Caymans debuts an 'underwater' rum

Most people think "Caribbean" when they think of rum. But the Cayman Islands never could lay claim to its own such spirit.

That has changed with the debut of Seven Fathoms Premium Rum, the first commercially–made distilled rum made entirely in the Caymans.

Walker Romanica, a co-founder of Cayman Islands Distilleries with Nelson Dilbert, said the rum is made using an underwater aging process thought to be the first ever used with a spirit. After distillation, the rum is put into oak barrels, taken out to sea and dropped to a depth of 42 feet, or seven fathoms.

“By aging our spirits underwater, we are able to take advantage of the kinetic properties of the ocean tides and currents to create a very unique flavour profile and a remarkably smooth rum,” Romanica said at a press conference.

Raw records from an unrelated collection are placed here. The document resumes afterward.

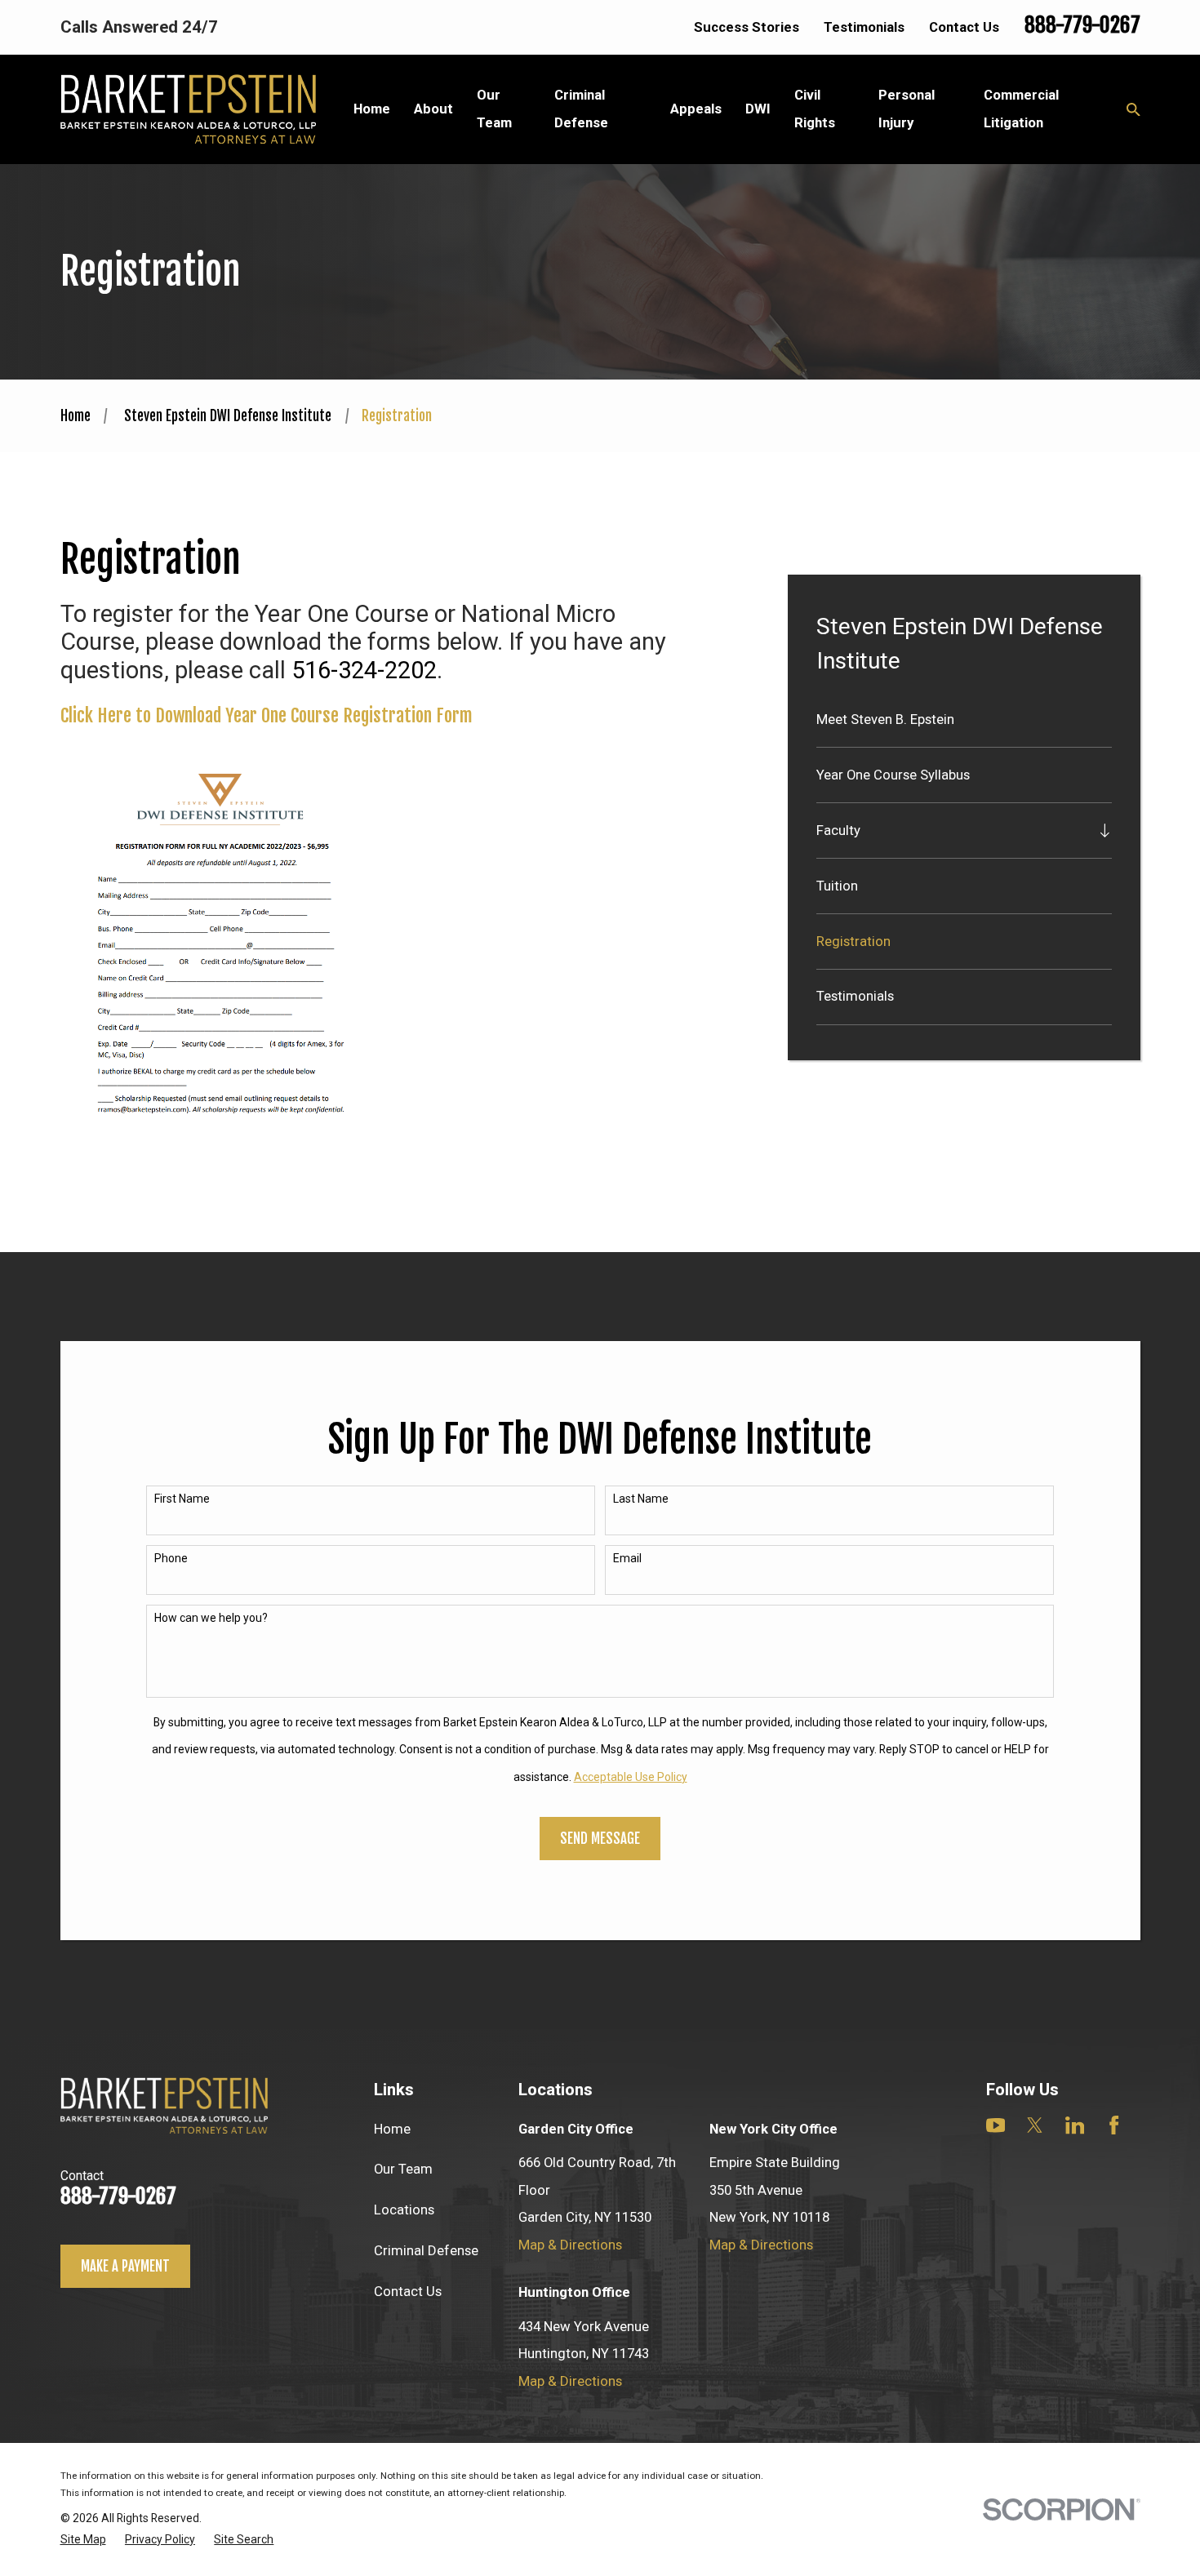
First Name (182, 1498)
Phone (171, 1558)
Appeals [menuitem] (696, 108)
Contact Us (964, 27)
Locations (404, 2209)
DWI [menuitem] (758, 108)
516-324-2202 (364, 670)
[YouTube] (995, 2125)
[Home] (188, 109)
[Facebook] (1113, 2125)
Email (627, 1558)
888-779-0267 (1082, 25)
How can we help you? (211, 1617)
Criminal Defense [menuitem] (581, 108)
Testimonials (864, 27)
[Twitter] (1034, 2125)
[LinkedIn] (1074, 2125)
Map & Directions (570, 2244)
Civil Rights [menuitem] (814, 108)
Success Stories (746, 27)
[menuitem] (964, 719)
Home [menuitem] (371, 108)
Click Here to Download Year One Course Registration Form (266, 715)
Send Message (600, 1838)
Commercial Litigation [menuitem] (1021, 108)
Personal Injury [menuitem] (906, 108)
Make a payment (125, 2266)
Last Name (641, 1498)
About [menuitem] (433, 108)
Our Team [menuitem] (494, 108)
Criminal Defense (426, 2250)
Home (392, 2129)
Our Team (403, 2169)
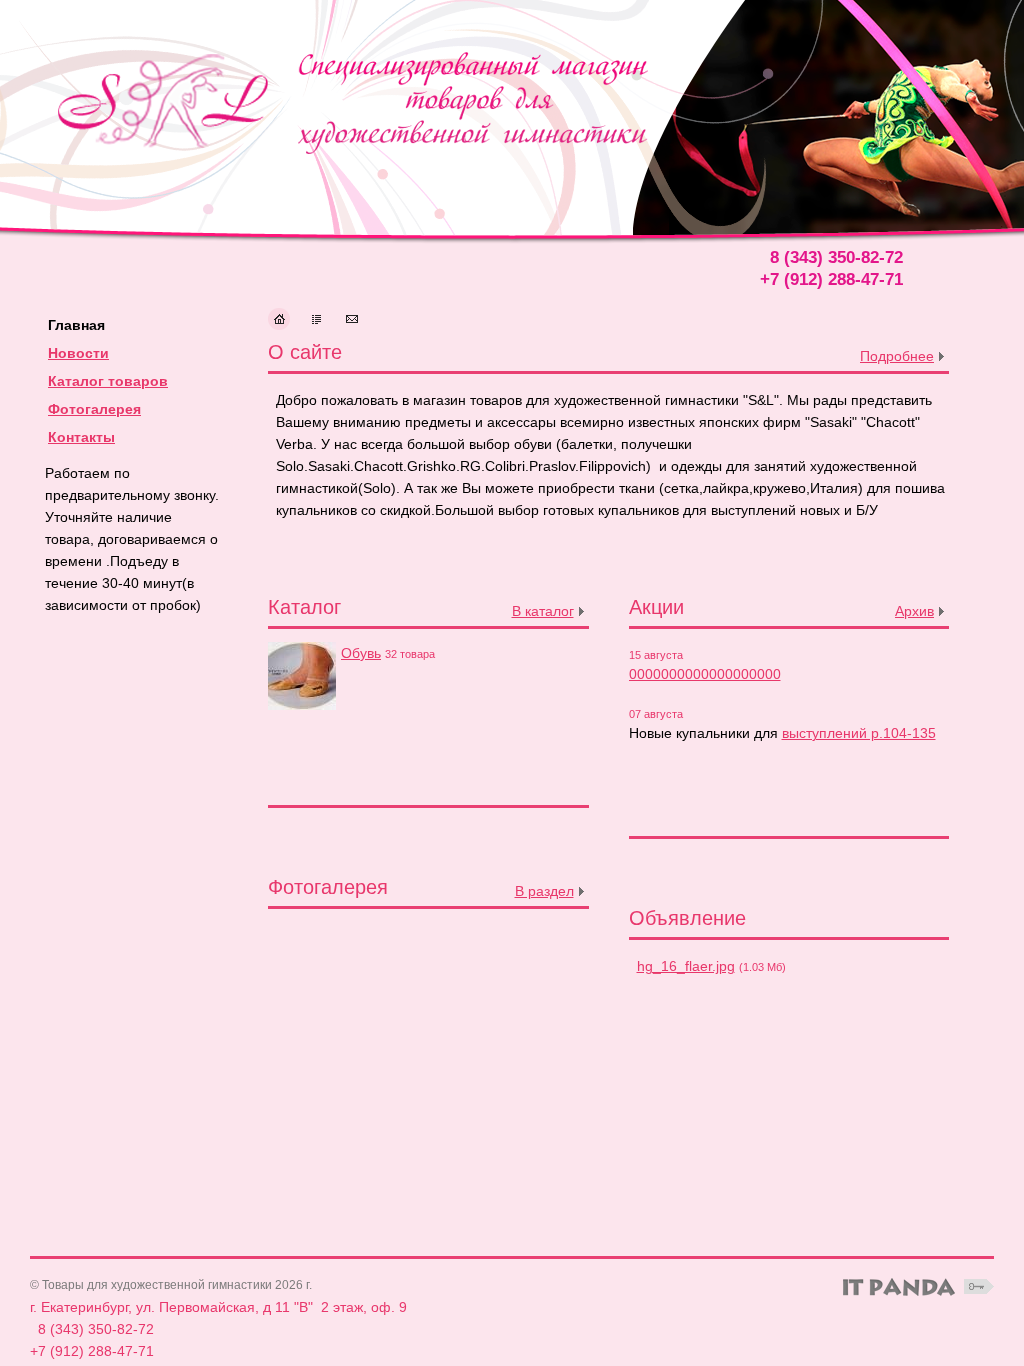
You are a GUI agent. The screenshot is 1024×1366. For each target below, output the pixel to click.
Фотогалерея (94, 409)
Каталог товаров (108, 381)
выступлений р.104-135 (859, 733)
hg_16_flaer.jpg (686, 966)
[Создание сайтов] (899, 1287)
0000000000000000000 (705, 674)
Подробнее (897, 356)
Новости (78, 353)
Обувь (361, 653)
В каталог (543, 611)
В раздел (544, 891)
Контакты (81, 437)
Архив (914, 611)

Dilbert brushed off any suggestion the aging process is a gimmick.

"It works very well with marketing, but there is actually science to it,” he told the Cay Compass newspaper. “The product is always moving and is also subjected to sound waves, which is excellent for the aging process. There is a Japanese company doing it with sake and the French are doing it with wine.”

As a result of the unique kinetic maturation process, he said, Seven Fathoms rum takes on characteristics of rums aged much longer using traditional methods. He added that the idea that motion could help in the aging process of rum goes back centuries. The rum produced in the Caribbean in earlier days was found to be quite harsh but mellowed while being transported across the Atlantic to England.

The 80-proof small-batch rum will be made in limited supply with limited distribution, mostly in the Caymans.